BAM! Outside of Europe regulations stop you in your tracks. BAM! They hit you in the face like a bureaucrats paper weight. BAM!
VISAs and passports are no better then taxes. Actually they are worse then taxes.. The prevention and hindrance of humans to travel across invisible imaginary lines is an affront to our very first freedoms, the liberty to wander. The creation and enforcement of these ficittious boundaries is a great, great tragedy.
So it should come as no surprise that the dregs of the Warsaw pact are the worst. In the countries in which almost everything from food to happiness was imagined, its becomes a paradoxical certainty that their imaginary lines are the realist. The Visas are pricey and about as hard to come buy as free speech was before glasnost. A transit VISA through Belarus. £60, Mongolia £40, China £82.88 that's £188.88 of the bat. That doesn't include Russia either. Churchill said Russia was "a riddle, wrapped in a mystery, inside an enigma" and he was best buddies with Stalin; I don't think its changed much from Churchill's time.
Its still damn difficult to understand Russia; and Putin's boys at the immigration Beauro fire shotgun barrels of flack at you as you try to get a Visa. Besides, the machinations of the Russian Visa process makes you think you're putting in an application for the the KGB itself.
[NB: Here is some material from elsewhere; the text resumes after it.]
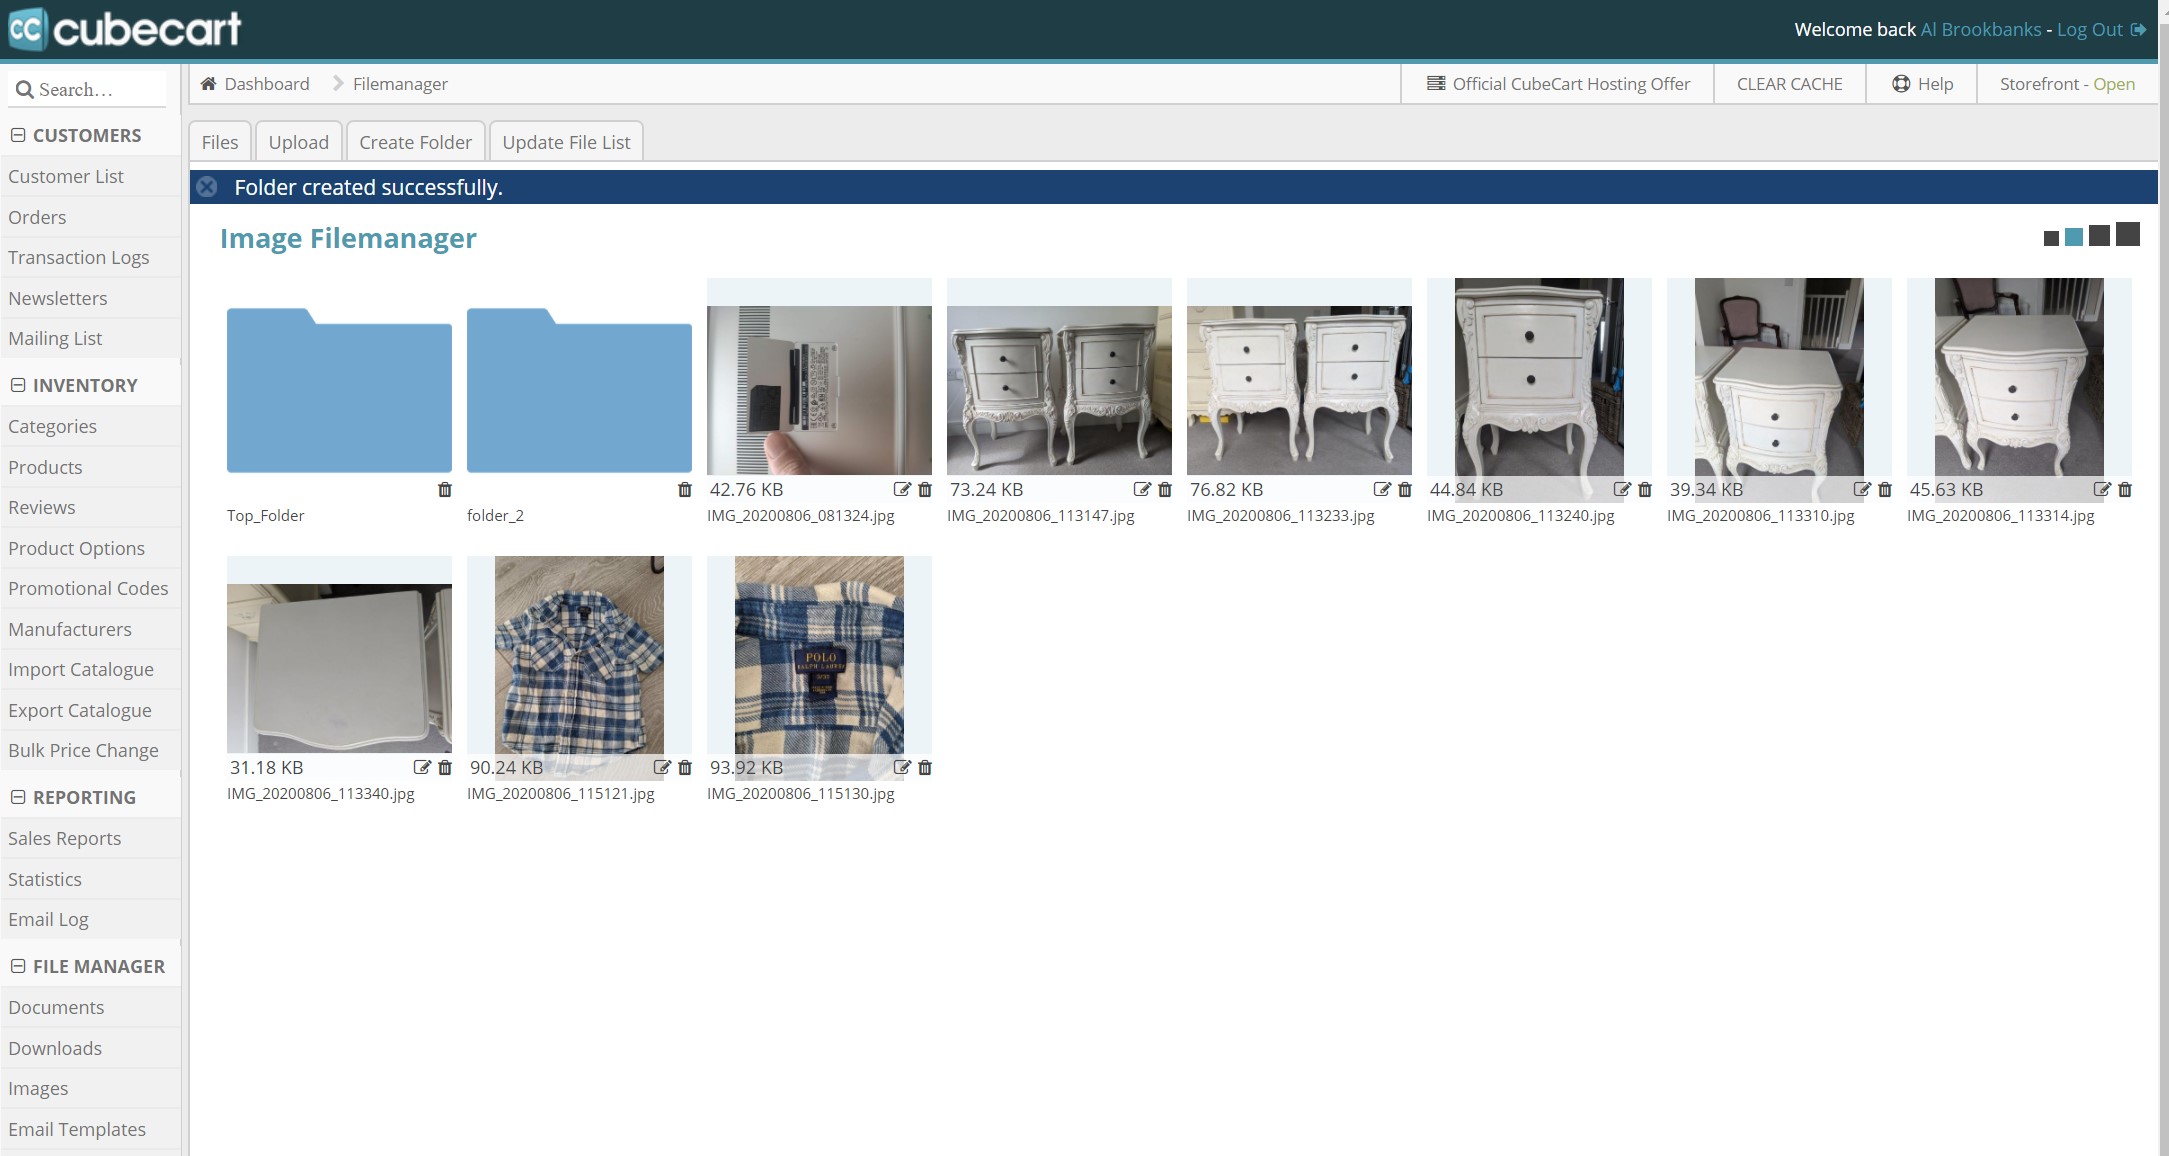Image resolution: width=2169 pixels, height=1156 pixels.
Task: Edit IMG_20200806_115121.jpg using the pencil icon
Action: [x=663, y=767]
And, If you do navigate your way through the process you still have to plan your trip as pedantically as a five year Pig Iron production schedule. It took two hours to realize that to get a visa you need a tourist voucher and then two hours more to realize you only get a tourist voucher from a hotel. And then you then need a hotel booked for every night of your stay. Hassle. Unbelievable Russian hassle. It felt like I was queuing for bread.
My mistake was to start my investigations with the information provided by the Russian consulate. A surly difficult bunch of people from my deciphering of their web page. Its so difficult to use it takes a few moments to realize that it has actually been translated from Cyrillic to Englih.
In truth though, I forget myself. I do the Russians a disservice I am quite certain that if I had more money, or I was more adept at paper work a VISA would be far easier to obtain. Two solutions that I am also quite certain haven't changed much since Churchill's Russia either.
Since childhood, Ive always seen Russia in the same light as Mordor, always stirring up trouble at the edge of the map. I don't think its my fault either, The Kremlin comes across as so belligerent. Belligerent and bitter; I bet Putin is as sweet as lemon rind.
I read the Big Red train by Eric Newby. It was fantastic, it had that air of elegance and amateur adventure, that seemed to be the bread and butter of the early 20th century Englishman. Its one of the reason I want to ride the Trans Siberian. I want to visit Russia becasue of the words which have flown out of it.
Russia has had more than its share of great authors and great books. I read War and Peace, not just the blurb but all of it. From cover to cover, every word. Its was good, a real classic, it was so good, I read Anna Karenina afterwords. That tome was tremendous too. I had started in Spring and by the time I had finished one whole thaw and freeze had ripped by. Not only did it feel like I had already traveled to Russia, it looked like Russia outside. The Trans-Siberian is such an evocative name; like the Orient express, it seems more romance than reality. Russia too, is such a curiosity, like Matryoshka dolls. To get stuck on something as mundane as a VISA really wouldn't do.